O que se espera: Cite palavra por palavra a parte do texto abaixo sobre o projeto de lei do aborto que vai de "De acordo com" até "todo são inconstitucionais.".

Trecho fornecido:
■ ■ ■ ■ ■

Em entrevista, ao responder sobre a forte repercussão negativa relacionada ao projeto, que na prática equipara o aborto feito a partir da 22ª de gestação ao crime de homicídio, inclusive impondo penas maiores às vítimas de estupro que aos estupradores, Sóstenes Cavalcante disse que, quando a situação envolver uma menor de idade, ela será submetida a "medidas socioeducativas", que também são um tipo de punição.

“Não é pena alternativa, são medidas socioeducativas. Ela pode tranquilamente fazer um atendimento de socioeducação para que isso não volte a se repetir...”, disparou o bolsonarista.

Para Ariel de Castro Alves, que é ex-Secretário Nacional dos Direitos da Criança e do Adolescente, a declaração de Sóstenes Cavalvante "mostra que, de fato, a principal finalidade da proposta é punir as vítimas de estupros, sejam mulheres adultas ou adolescentes".

De acordo com o especialista, tanto a punição às crianças e adolescentes que interromperem a gravidez decorrente de estupro quanto o projeto como um todo são inconstitucionais.

"O Estatuto da Criança e do Adolescente proíbe a revitimização. A vítima precisa receber acompanhamento psicológico e social visando superar as violações sofridas e os traumas, e não ser duplamente punida pelo estupro e pela medida socioeducativa. Essa proposta se opõe totalmente ao princípio constitucional da proteção integral e da prioridade absoluta aos direitos das crianças e dos adolescentes. Por isso é inconstitucional e não pode prosperar".

"Entendo que a proposta significa um grande retrocesso. Mulheres vítimas de estupro poderão ser punidas com penas de homicídio, de 6 a 20 anos, maiores do que as aplicáveis aos estupradores. Estupro: 6 a 10 anos de reclusão; estupro de vulnerável: 8 a 15 anos de reclusão. Uma verdadeira aberração jurídica", diz ainda o advogado.

<><> Acesso ao aborto legal

O aborto é permitido no Brasil em casos de estupro e, atualmente, não há limite de tempo de gravidez para que o procedimento seja realizado. O PL 1904, entretanto, propõe que a interrupção da gestação a partir de 22 semanas passe a ser crime equiparável ao de homicídio.

■ ■ ■ ■ ■

Itens extraídos:

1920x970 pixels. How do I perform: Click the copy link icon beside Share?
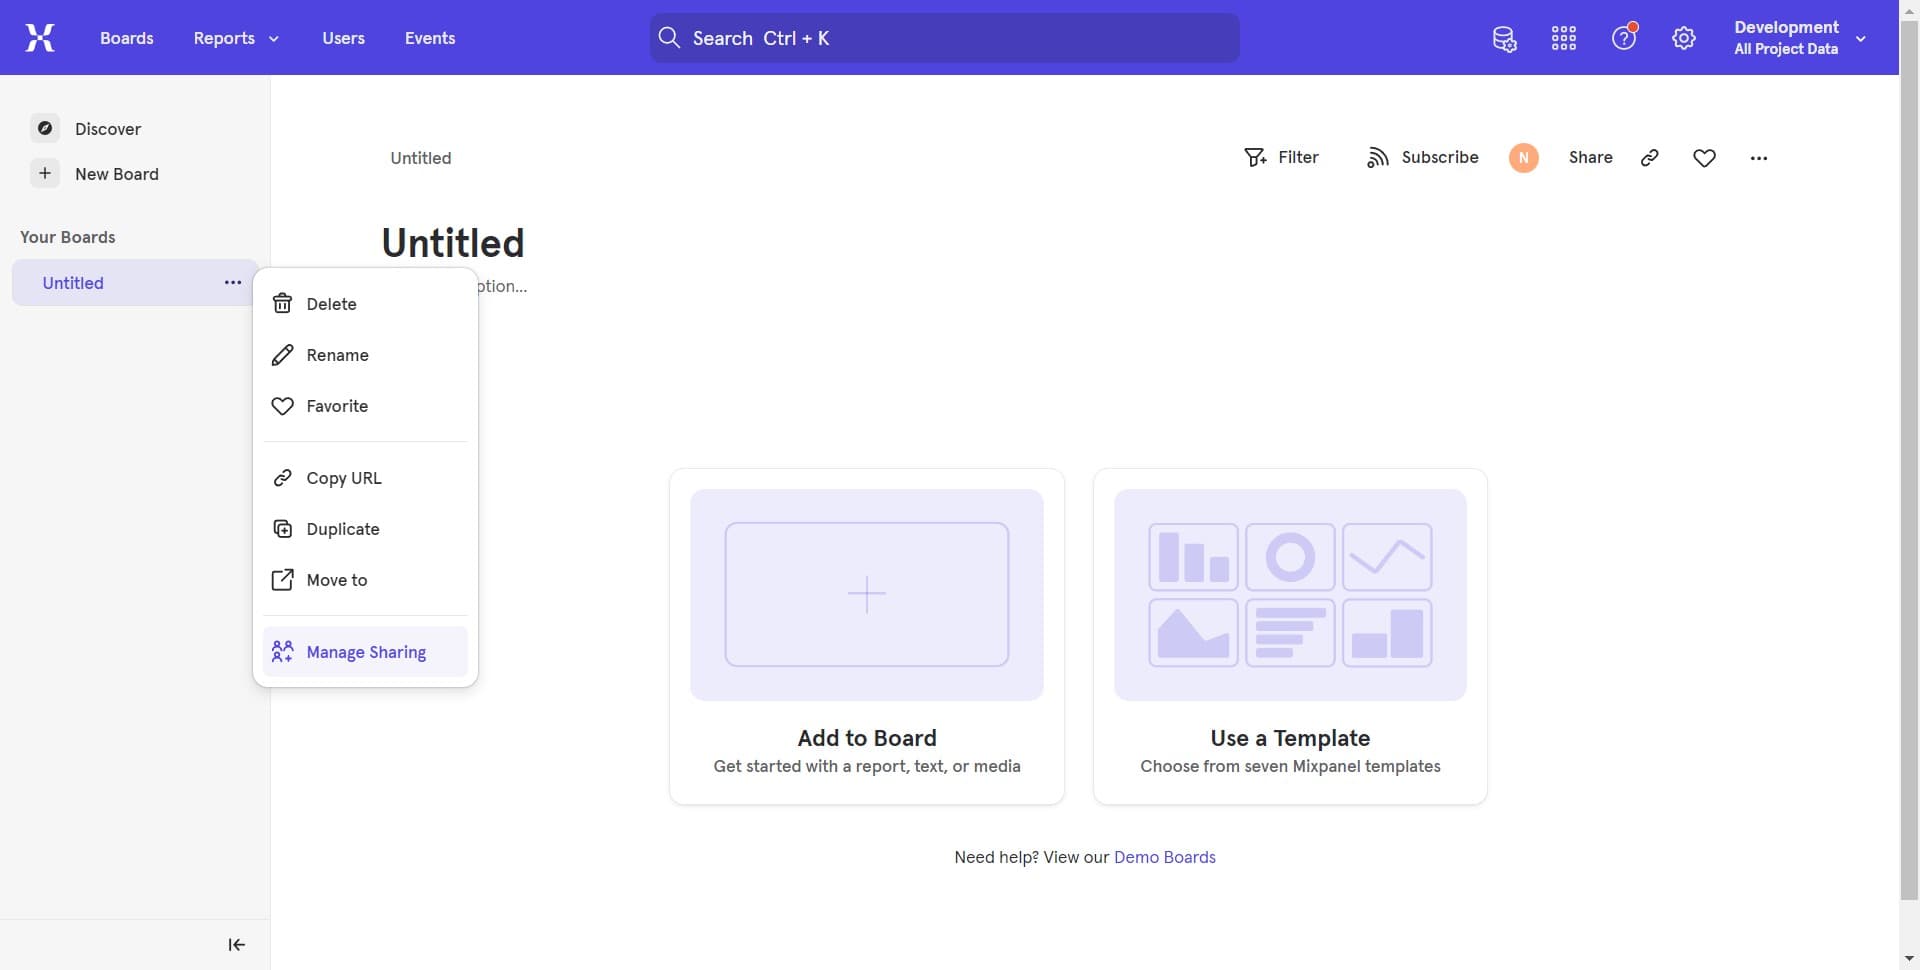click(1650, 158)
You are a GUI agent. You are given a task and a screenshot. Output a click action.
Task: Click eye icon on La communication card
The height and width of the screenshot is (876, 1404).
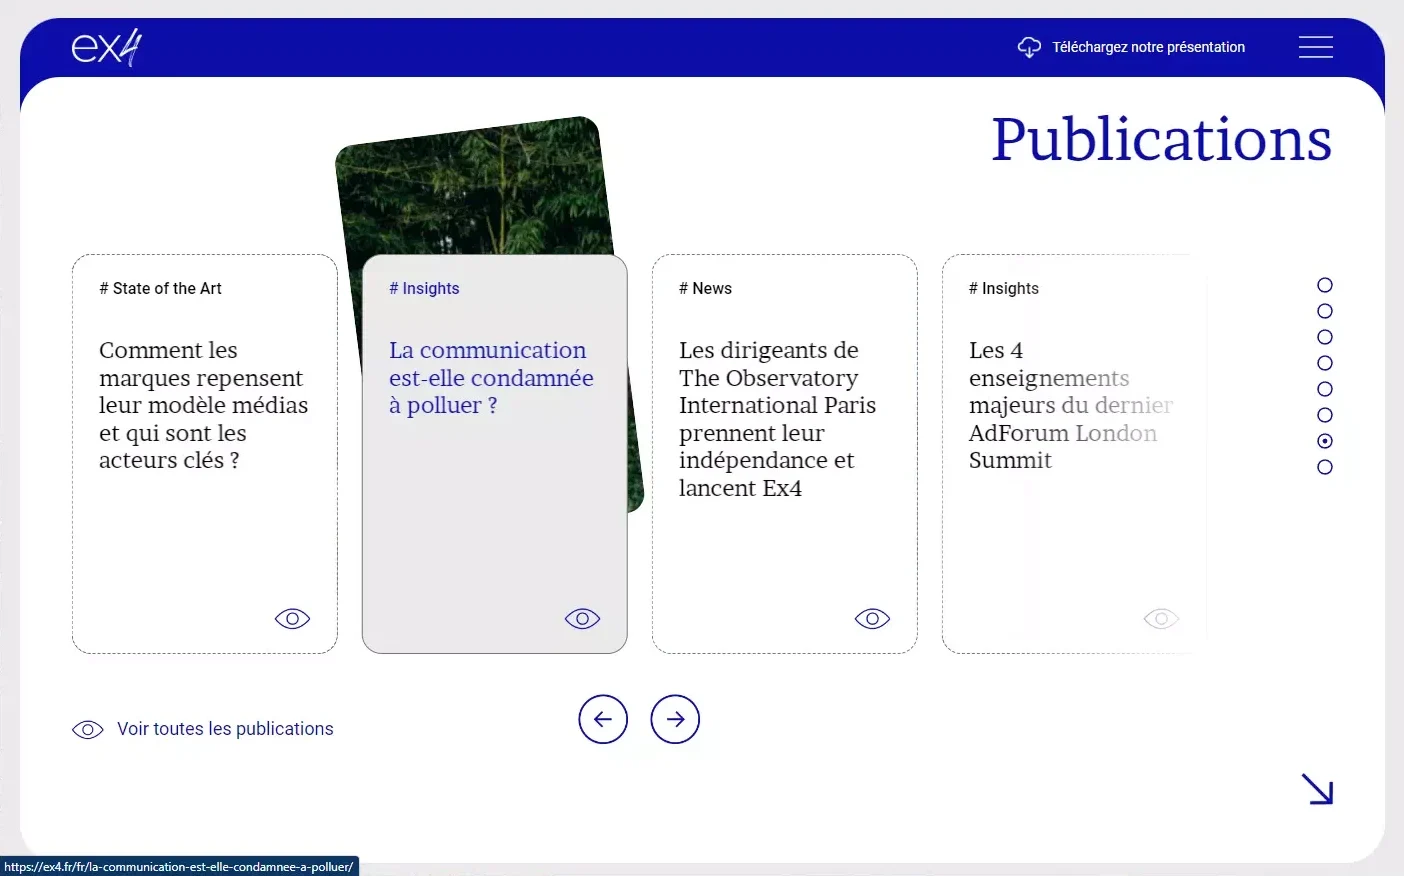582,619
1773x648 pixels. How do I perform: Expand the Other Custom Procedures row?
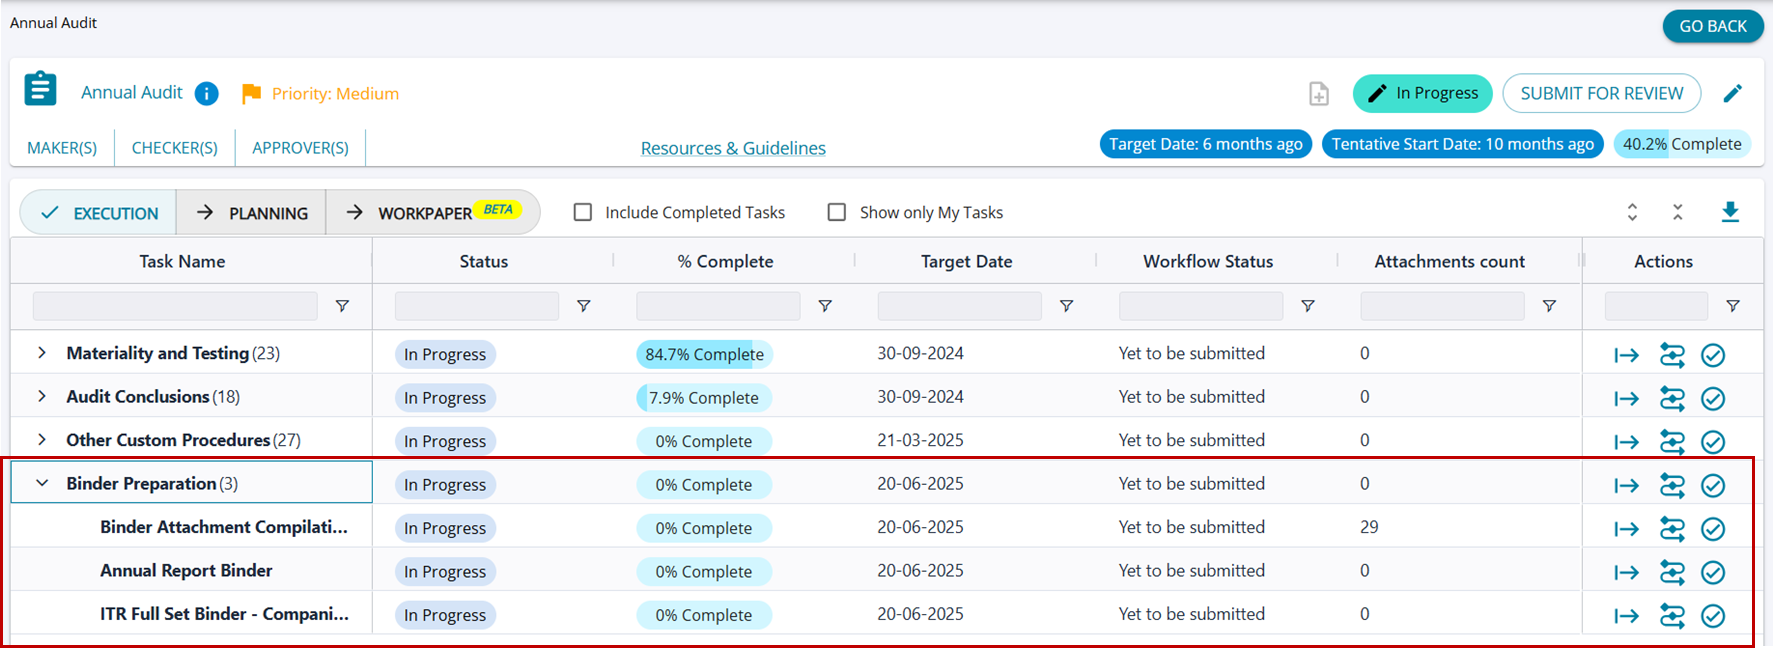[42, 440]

■ ■ ■ ■ ■

Solução do problema:
De acordo com o especialista, tanto a punição às crianças e adolescentes que interromperem a gravidez decorrente de estupro quanto o projeto como um todo são inconstitucionais.